196 Iowa 738 | Iowa | 1923

De Graff, J.

But one pertinent question is presented by this appeal. Does the evidence establish beyond a reasonable doubt the essential elements of the crime charged? Incidental to this primary question, is there any corroborative evidence, either direct or circumstantial, which tends to connect the defendant with the commission of the offense ? An appellate court will not arbitrarily say that a prosecutrix is not worthy of belief. State v. Bouma, 193 Iowa 283. It is our duty, however, to determine on the*whole record'whether the essential ingredients of the crime have been sustained. We should interfere if the verdict is clearly against the weight of the evidence. State v. Carson, 185 Iowa 568. In the instant case we unhesitatingly make answer.

The definitions of the word “seduction” etymologically and in the criminal sense are quite similar. The word literally means “to lead aside or astray,” that is, from the straight path *739of rectitude. To seduce is to entice with intent to induce the surrender of chastity, and under our statute the artifice, pretense or inducement must involve an unmarried woman of previously chaste character. Code Sections 4762 and 5488.

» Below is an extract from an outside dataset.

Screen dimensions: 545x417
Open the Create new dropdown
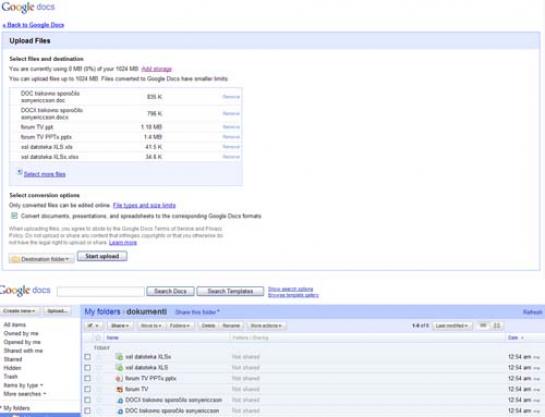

The only evidence disclosed by the record is the mere proof of opportunity on the part of the defendant to commit the crime charged. This is not enough. State v. Smith, 54 Iowa 743. There are other young men whose names are disclosed by the record who had equal opportunity with the defendant to do the act during the period that the offense is alleged to have been committed by the defendant. In brief, had the prosecutrix selected any one of her several male companions the probative facts could have imposed equal responsibility and criminality. We discover no word of corroboration of the testimony of the prosecuting witness, nor may it be said that any art or artifice was used by the defendant in effectuating his purpose as charged by the prosecutrix. There was no promise of marriage. There was no promise to shield or forever protect her hi the event that a result occurred which in the nature of things both parties might reasonably expect. There were no presents given or received. When the defendant and the prosecutrix first met there was no formality of introduction. She did not learn his name until a subsequent meeting. They motored together in company with a girl friend of the prosecutrix and the male companion of the former. On five different occasions the defendant and prosecutrix were found in each other’s company as testified by her, and on each of these occasions she submitted to the embraces of the defendant. These acts were voluntary on her part and the strongest testimony that savors of any inducement is found in her recital that on the second or third time that intercourse was had she said, “You don’t love me any more, do you?” to which he replied, “Yes, I do or I wouldn’t be here.” This was nothing more than a hasty protestation of love provoked by the inquiry of the prosecutrix. Her associations with men certainly made her sufficiently familiar with the ways of men, and she understood the peril of permitting the taking of improper liberties with her from almost their first meeting.

Prior to the above conversation between them she does not claim that anything had ever been said to her concerning the *740love of the defendant for her. In fact nothing had been said that would naturally tend to induce her fall from the high plane of morality or chastity. The love that had been manifested was of a licentious character, and the protestations quite casual and incidental.

We can reach but one conclusion on this record and in the absence of proof of artifice and deception on the part of the defendant in his lustful relations with the prosecutrix, and in the absence of any evidence of corroboration the judgment entered must be and is — Reversed.

Preston, C. J., Weaver and Stevens, JJ., concur.